**PAGE EXCERPT:**
• • • • •

WASHINGTON -- President Donald Trump's administration on Tuesday completed a rollback of vehicle emissions standards adopted under his predecessor Barack Obama and will require 1.5 percent annual increases in efficiency through 2026 - far weaker than the 5 percent increases in the discarded rules.
The announcement - condemned by environmentalists and lauded by big business - sets up a legal battle, with California and 22 other states planning to challenge the rewrite of what had been one of most ambitious U.S. policies aimed at combating climate change.
The Trump administration called the move its largest single deregulatory action and said it would will save automakers upwards of $100 billion in compliance costs. The policy reversal marks the latest step by Trump, a Republican, to erase environmental policies pursued by Obama, a Democrat.
California Attorney General Xavier Becerra, a Democrat, said the Trump administration is weakening "standards that protect our health and environment from polluting contaminants emitted by cars and trucks." The coalition of states previously challenged the Trump administration's decision to revoke California's authority to set its own stiff vehicle tailpipe emissions rules.
Under the Obama rules, automakers were to have averaged about 5 percent per year increases in fuel efficiency through 2026, but the industry lobbied Trump to weaken them. The new requirements mean the U.S. vehicle fleet will average 40.4 miles per gallon rather than 46.7 mpg under the Obama rules.
The Trump administration said the new rules will result in about 2 billion additional barrels of oil being consumed and 867 to 923 additional million metric tons of carbon dioxide being emitted and boost average consumer fuel costs by more than $1,000 per vehicle over the life of their vehicles.
EPA Administrator Andrew Wheeler said the rule "strikes the right regulatory balance that protects our environment, and sets reasonable targets for the auto industry."
An automotive trade group that represents General Motors , Volkswagen Group, Toyota Motors Corp. and others, said that automakers need policies that support "a customer-friendly shift" toward electrified and other highly efficient technologies.
"We are carefully reviewing the full breadth of this final rule to determine the extent to which it supports these priorities," said the statement from John Bozzella, CEO of the Alliance for Automotive Innovation.
The Trump administration has battled with California over auto regulations. Last month, the U.S. Justice Department closed an antitrust investigation into a voluntary agreement that four automakers reached with California on emissions without taking any action.

• • • • •

**DATA SECTION:**
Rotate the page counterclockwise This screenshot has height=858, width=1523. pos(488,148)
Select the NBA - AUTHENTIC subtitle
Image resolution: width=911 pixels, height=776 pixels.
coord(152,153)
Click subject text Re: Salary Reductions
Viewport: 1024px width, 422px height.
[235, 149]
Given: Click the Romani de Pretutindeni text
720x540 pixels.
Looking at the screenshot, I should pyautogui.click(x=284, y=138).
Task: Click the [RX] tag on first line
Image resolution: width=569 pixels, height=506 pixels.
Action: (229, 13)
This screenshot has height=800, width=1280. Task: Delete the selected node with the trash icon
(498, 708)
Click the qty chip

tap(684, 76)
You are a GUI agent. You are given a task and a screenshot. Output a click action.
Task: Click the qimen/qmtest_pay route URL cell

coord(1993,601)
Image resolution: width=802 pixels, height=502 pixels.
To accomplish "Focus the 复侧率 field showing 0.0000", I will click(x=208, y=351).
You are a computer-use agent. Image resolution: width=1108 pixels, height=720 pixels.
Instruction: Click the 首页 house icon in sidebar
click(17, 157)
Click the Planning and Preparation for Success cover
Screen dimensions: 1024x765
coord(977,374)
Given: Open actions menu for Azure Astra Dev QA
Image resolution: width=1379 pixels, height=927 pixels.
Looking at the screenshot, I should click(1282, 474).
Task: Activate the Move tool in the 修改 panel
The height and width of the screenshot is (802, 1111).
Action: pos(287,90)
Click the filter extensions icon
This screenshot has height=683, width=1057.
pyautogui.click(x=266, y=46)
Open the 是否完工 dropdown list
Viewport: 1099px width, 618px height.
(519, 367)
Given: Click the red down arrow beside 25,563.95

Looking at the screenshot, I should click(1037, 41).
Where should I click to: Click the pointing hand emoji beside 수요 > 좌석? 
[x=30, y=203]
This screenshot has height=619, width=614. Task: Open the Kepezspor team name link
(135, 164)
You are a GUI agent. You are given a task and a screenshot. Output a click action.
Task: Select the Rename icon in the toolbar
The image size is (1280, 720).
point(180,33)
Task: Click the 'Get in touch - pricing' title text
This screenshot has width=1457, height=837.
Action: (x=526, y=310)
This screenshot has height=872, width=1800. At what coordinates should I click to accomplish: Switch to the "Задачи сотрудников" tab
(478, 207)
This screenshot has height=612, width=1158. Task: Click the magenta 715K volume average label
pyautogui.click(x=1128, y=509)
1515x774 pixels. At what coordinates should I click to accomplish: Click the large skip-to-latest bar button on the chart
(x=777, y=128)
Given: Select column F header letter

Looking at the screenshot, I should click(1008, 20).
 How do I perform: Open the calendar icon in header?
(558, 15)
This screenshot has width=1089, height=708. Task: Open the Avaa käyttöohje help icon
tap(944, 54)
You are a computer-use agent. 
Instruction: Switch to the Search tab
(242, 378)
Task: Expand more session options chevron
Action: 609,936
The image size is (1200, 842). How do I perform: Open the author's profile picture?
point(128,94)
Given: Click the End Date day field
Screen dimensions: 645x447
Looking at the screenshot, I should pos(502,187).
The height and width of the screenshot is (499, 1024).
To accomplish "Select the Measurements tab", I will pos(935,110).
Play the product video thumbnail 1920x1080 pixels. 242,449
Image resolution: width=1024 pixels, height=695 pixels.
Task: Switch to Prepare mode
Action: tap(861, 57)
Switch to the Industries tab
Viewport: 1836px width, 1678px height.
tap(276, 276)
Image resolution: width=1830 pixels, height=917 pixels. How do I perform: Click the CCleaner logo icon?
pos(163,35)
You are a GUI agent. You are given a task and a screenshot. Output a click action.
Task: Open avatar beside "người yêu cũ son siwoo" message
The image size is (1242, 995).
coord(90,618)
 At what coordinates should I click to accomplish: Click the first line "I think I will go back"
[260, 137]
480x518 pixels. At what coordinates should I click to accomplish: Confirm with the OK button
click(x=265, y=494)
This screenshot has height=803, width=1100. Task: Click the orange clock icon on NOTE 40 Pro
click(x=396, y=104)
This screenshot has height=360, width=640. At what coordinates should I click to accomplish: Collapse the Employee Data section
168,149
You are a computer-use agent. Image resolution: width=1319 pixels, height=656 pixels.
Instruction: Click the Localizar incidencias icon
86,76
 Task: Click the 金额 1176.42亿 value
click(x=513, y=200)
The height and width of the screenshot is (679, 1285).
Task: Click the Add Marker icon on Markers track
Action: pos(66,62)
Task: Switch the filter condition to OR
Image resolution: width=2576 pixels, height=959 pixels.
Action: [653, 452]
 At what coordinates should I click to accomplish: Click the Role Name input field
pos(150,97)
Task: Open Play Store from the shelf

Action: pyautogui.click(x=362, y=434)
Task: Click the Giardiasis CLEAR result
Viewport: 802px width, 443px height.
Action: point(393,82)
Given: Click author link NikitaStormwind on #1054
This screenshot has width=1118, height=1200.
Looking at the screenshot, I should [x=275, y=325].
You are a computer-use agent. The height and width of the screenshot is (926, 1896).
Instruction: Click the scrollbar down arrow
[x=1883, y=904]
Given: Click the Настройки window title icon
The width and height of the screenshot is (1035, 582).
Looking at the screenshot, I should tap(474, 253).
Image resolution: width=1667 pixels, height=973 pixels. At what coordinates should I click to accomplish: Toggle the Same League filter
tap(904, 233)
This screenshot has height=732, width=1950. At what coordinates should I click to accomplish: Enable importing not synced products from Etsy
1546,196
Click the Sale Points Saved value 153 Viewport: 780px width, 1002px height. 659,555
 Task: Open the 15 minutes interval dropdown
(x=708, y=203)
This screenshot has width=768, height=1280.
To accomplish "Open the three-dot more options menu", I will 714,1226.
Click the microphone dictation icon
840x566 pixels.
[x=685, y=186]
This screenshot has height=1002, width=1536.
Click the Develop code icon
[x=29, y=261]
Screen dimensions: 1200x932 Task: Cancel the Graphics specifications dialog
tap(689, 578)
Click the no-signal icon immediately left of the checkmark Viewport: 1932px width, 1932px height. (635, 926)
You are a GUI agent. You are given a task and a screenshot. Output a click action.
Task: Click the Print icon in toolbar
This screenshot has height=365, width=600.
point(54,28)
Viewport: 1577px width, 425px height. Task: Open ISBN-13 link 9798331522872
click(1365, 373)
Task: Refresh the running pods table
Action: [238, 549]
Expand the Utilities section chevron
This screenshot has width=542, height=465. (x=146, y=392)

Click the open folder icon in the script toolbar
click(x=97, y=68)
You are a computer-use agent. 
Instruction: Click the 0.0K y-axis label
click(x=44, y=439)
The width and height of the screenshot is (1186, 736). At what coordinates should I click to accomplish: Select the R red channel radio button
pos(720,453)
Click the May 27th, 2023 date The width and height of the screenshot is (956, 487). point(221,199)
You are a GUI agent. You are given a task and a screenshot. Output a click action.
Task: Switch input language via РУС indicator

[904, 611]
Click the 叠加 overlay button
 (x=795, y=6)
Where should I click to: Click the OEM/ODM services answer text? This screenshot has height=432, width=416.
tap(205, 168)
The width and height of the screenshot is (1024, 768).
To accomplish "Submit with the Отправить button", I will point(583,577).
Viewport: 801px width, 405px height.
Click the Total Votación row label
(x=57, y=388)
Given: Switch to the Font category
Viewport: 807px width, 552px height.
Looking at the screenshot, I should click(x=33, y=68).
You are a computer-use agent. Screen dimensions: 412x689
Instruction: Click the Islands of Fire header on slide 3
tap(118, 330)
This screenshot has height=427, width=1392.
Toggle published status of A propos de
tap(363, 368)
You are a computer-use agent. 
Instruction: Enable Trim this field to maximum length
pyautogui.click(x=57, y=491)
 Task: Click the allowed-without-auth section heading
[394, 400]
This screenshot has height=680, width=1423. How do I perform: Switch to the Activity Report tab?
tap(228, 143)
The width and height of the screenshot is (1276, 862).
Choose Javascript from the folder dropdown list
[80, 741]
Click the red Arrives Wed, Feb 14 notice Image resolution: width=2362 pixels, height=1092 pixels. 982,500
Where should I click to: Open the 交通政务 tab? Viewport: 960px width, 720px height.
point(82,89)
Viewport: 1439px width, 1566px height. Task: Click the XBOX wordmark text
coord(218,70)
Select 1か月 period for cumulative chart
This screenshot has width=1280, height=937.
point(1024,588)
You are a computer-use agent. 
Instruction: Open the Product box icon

• • • • •

**BRIEF 1:** List every person the vehicle emissions article names.
**BRIEF 2:** In the vehicle emissions article, recast the paragraph beginning "The Trump administration said the new rules will result" as a short bulleted list that keeps its figures.
**BRIEF 3:** Pick up the article on the vehicle emissions rollback after its final paragraph and write a continuation.

**TASK RESPONSE 1:**
- Donald Trump
- Barack Obama
- Xavier Becerra
- Andrew Wheeler
- John Bozzella

**TASK RESPONSE 2:**
According to the Trump administration, the new rules will:
- lead to about 2 billion additional barrels of oil being consumed
- lead to 867 to 923 million additional metric tons of carbon dioxide being emitted
- raise average consumer fuel costs by more than $1,000 per vehicle over the vehicle's life

**TASK RESPONSE 3:**
Ford Motor Co, BMW, Honda Motor Co. and VW struck a voluntary deal with California last year on emissions standards, prompting the investigation. The deal with the California Air Resources Board bypassed a White House effort to strip the state of the right to fight climate change and drew Trump's ire.
Ford said on Tuesday it remains "committed to meeting emission reductions consistent with the California framework."
Volvo confirmed Tuesday it is also in talks with California to reach a voluntary emissions agreement with the state.
Environmental reversal
Obama's environmental policies were intended to cut carbon emissions that drive climate change, while Trump has ditched numerous environmental regulations that his administration deemed harmful to industry and has aimed to increase the use of fossil fuels. Trump also pulled the United States out of a global climate accord and moved to reverse clean water regulations and pollution standards for coal-burning power plants.
Michael Brune, executive director of the Sierra Club, criticized the administration "for exploiting the cover of a pandemic to roll back the clean car standards, which are crucial public health safeguards," referring to the coronavirus crisis.
The U.S. Chamber of Commerce, a business group, said the final rule provides a "workable path forward on a unified national program that provides regulatory certainty while strengthening fuel economy standards and continuing emissions reductions."
The administration said the revised rules will cut the future price of new vehicles by around $1,000 and reduce traffic deaths. Environmentalists dispute the analysis that the rule will reduce traffic deaths.
The final rule acknowledges that drivers will pay more in higher fuel costs than they will save in new vehicle prices but said they will save more in overall vehicle ownership costs.
It said it will reduce up to 1.8 million crashes and lower "the auto industry's costs to comply with the program, with a commensurate reduction in per-vehicle costs to consumers, the standards enhance the ability of the fleet to turn over to newer, cleaner and safer vehicles."